CREASE: Synchronous gait by minimizing actuation through folded geometry

Abstract

The Age of the Fourth Industrial Revolution promises the integration and synergy of disciplines to arrive at meaningful and comprehensive solutions. As computation and fabrication methods become pervasive, they present platforms for communication. Value exists in diverse disciplines bringing their approach to a common conversation, proposing demands, and potentials in response to entrenched challenges. Robotics has expanded recently as computational analysis, and digital fabrication methods are more accurate and reliable. Advances in functional microelectromechanical components have resulted in the design of new robots presenting alternatives to traditional ambulatory robots.

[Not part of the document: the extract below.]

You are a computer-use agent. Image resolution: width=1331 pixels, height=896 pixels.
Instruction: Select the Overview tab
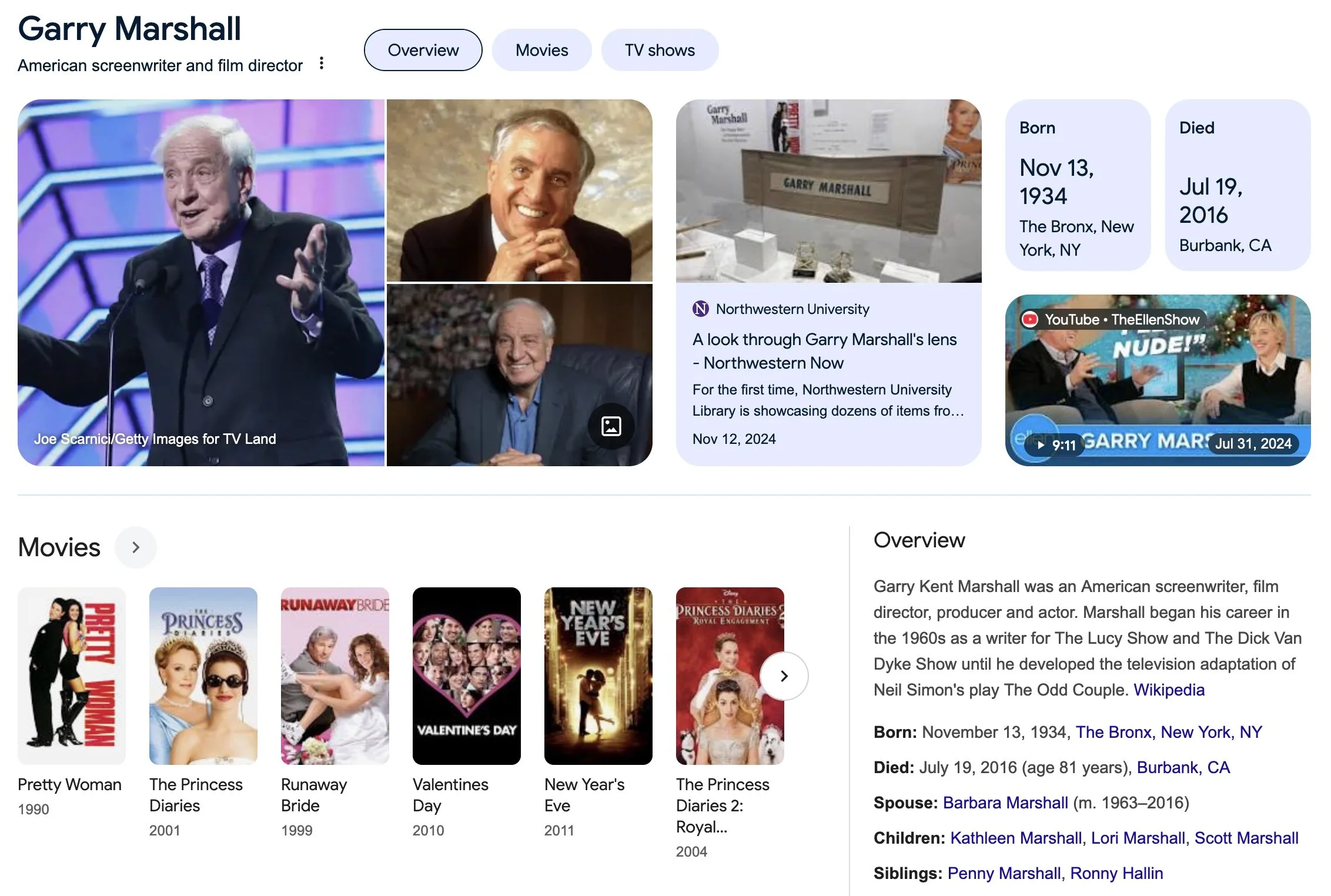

However, most examples are the result of intense computational analysis necessitating engineering expertise and specialized manufacturing. Accessible fabrication methods like laminate techniques propose alternatives to new robot morphologies. However, most examples remain overly actuated without harnessing the full potential of folds for locomotion. Our research explores the connection between origami structures and kinematics for the generation of an ambulatory robot presenting efficient, controlled, and graceful gait with minimal use of components. Our robot ‘Crease’ achieves complex gait by harnessing kinematic origami chains rather than relying on motors. Minimal actuation activates the folds to produce variations in walk and direction. Integrating a physical iterative process with computational analysis, several prototypes were generated at different scales, including untethered ones with sensing and steering that could map their environment. Furthering the dialogue between disciplines, this research contributes not only to the field of robotics but also architectural design, where efficiency, adjustability, and ease of fabrication are critical in designing kinetic elements.